*** EXCERPT PROVIDED ***

This ability to stave off stress derives from what Aldwin calls “perspective.” Having survived the slings and arrows of life for 60, 70, 80 years, elders often are able to step back and assess new challenges with a steadier gaze. As one man told her, “Once you’ve watched your 20-year-old daughter die of cancer, it’s hard to get really upset about other things.”

Silver Linings

Aldwin and her adviser at the University of California, Irvine, Dan Stokols, both should have grown up to be drug-using dropouts — that is, if you believed the psychological research literature of the 1970s and 1980s. Each had lost a parent in childhood, and delinquency was the expected outcome for kids so bereft. Sitting together in Stokols’ office one autumn afternoon, these two highly accomplished PhDs wondered aloud how they had defied expert predictions. Maybe, they speculated, those predictions were off-base. After all, it was known that geniuses often had older parents who died. Other emerging evidence suggested that remarkable resilience was not only possible, but actually common, in the wake of tragedy. Their curiosity evolved into a research thread.

“We started asking, ‘Are there circumstances under which stress can have positive effects?’” she recalls. “This was a very radical notion at the time.”

*** End of EXCERPT PROVIDED ***
*** ENTRIES PROVIDED ***

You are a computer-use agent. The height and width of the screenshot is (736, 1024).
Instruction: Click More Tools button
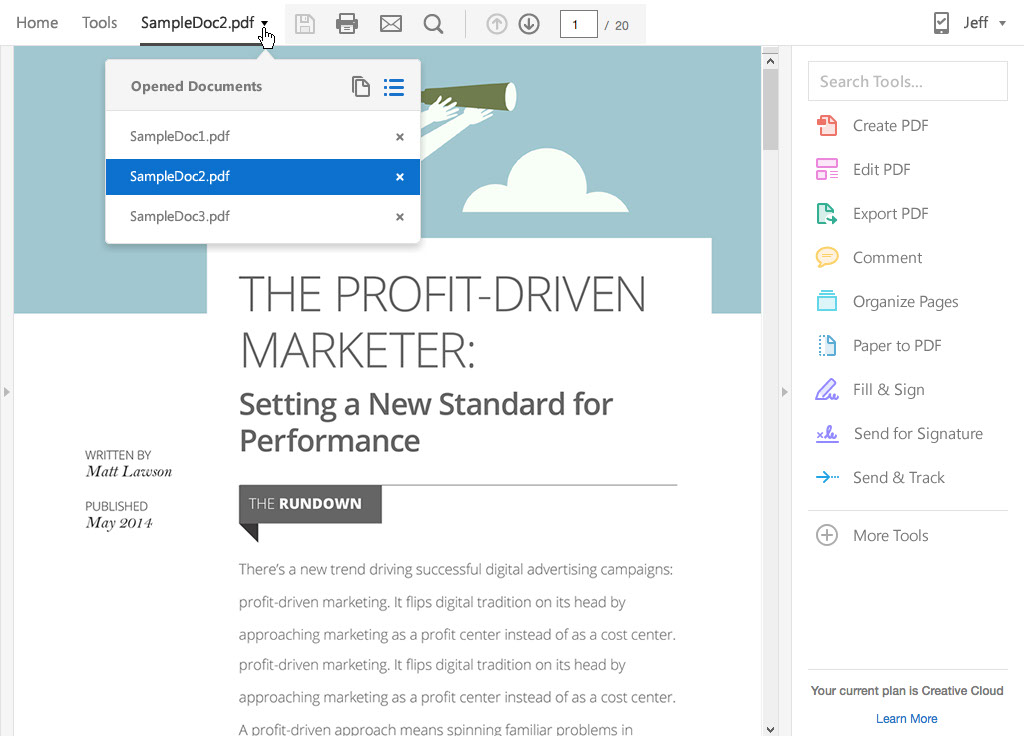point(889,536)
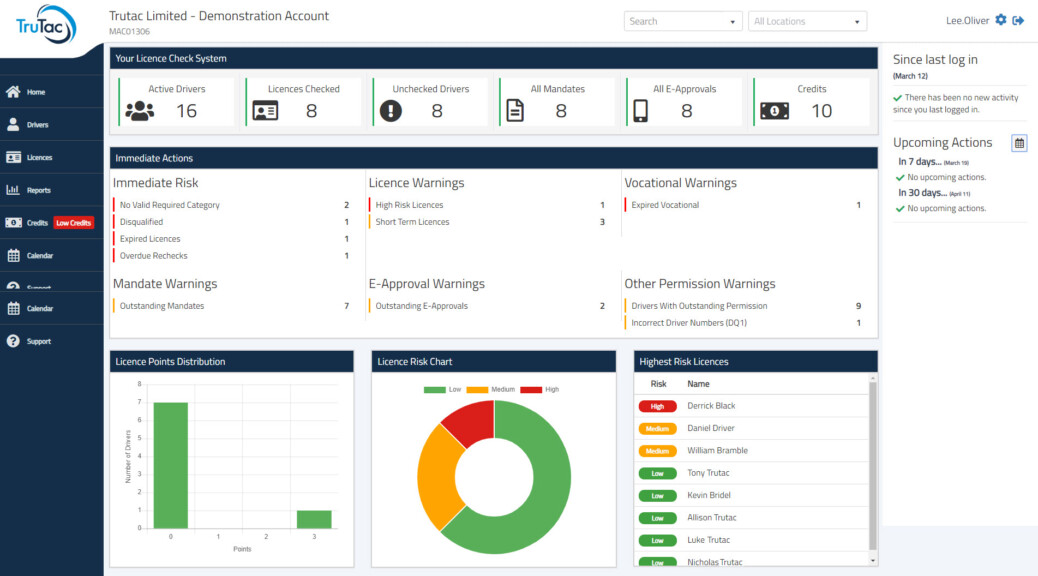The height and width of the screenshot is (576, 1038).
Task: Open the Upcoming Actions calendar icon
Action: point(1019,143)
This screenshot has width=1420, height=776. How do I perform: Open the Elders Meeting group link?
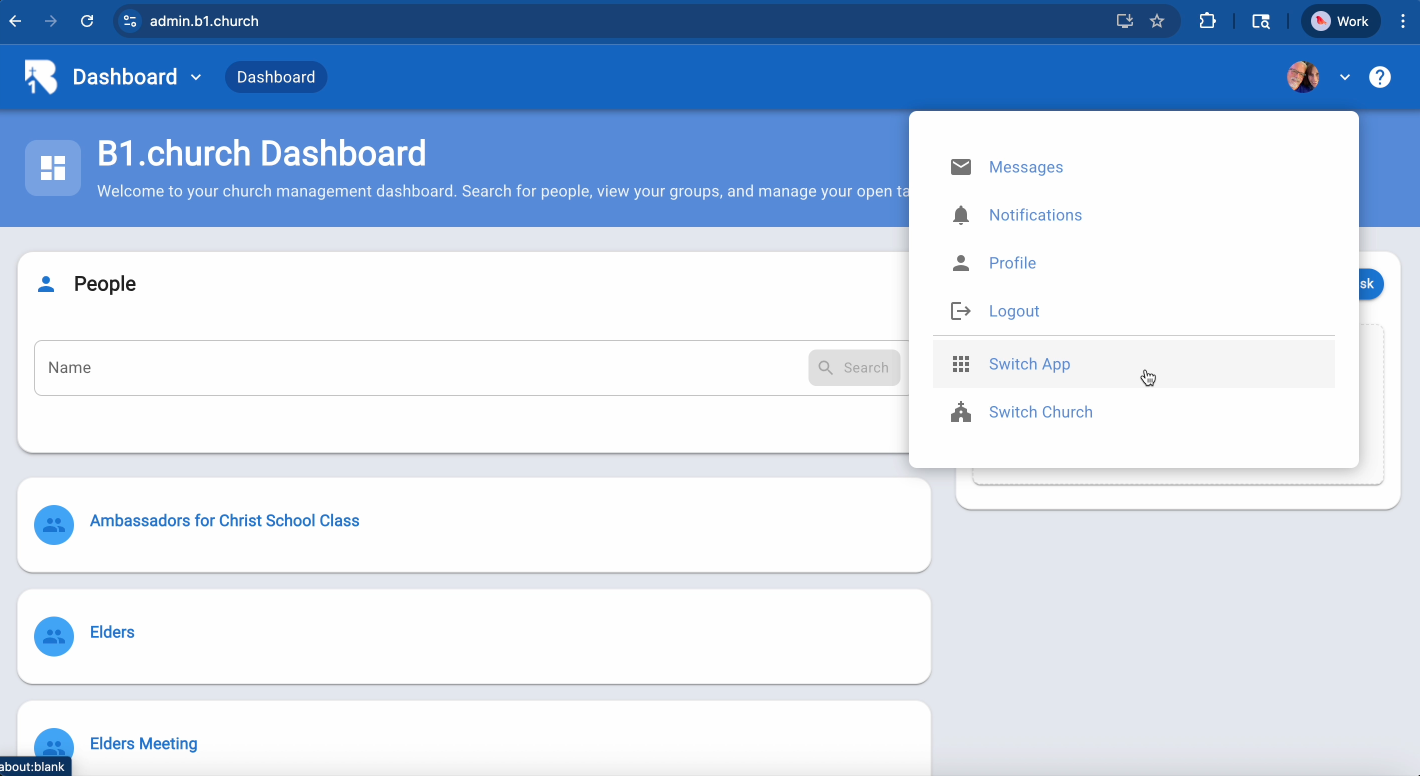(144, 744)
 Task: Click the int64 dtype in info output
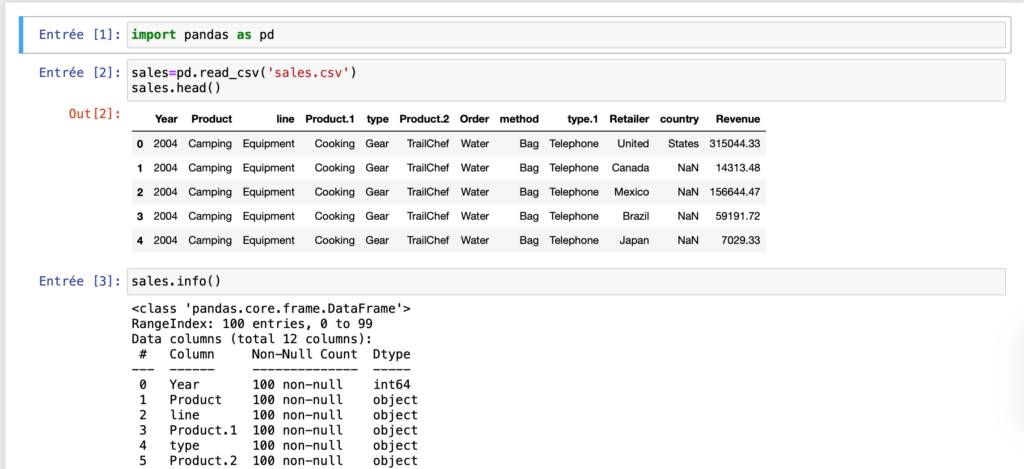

*** End of ENTRIES PROVIDED ***

PROBLEM:
Write out the part of the excerpt above about stress and resilience from "Silver Linings" to "a research thread.", word for word.

WRITTEN ANSWER:
Silver Linings

Aldwin and her adviser at the University of California, Irvine, Dan Stokols, both should have grown up to be drug-using dropouts — that is, if you believed the psychological research literature of the 1970s and 1980s. Each had lost a parent in childhood, and delinquency was the expected outcome for kids so bereft. Sitting together in Stokols’ office one autumn afternoon, these two highly accomplished PhDs wondered aloud how they had defied expert predictions. Maybe, they speculated, those predictions were off-base. After all, it was known that geniuses often had older parents who died. Other emerging evidence suggested that remarkable resilience was not only possible, but actually common, in the wake of tragedy. Their curiosity evolved into a research thread.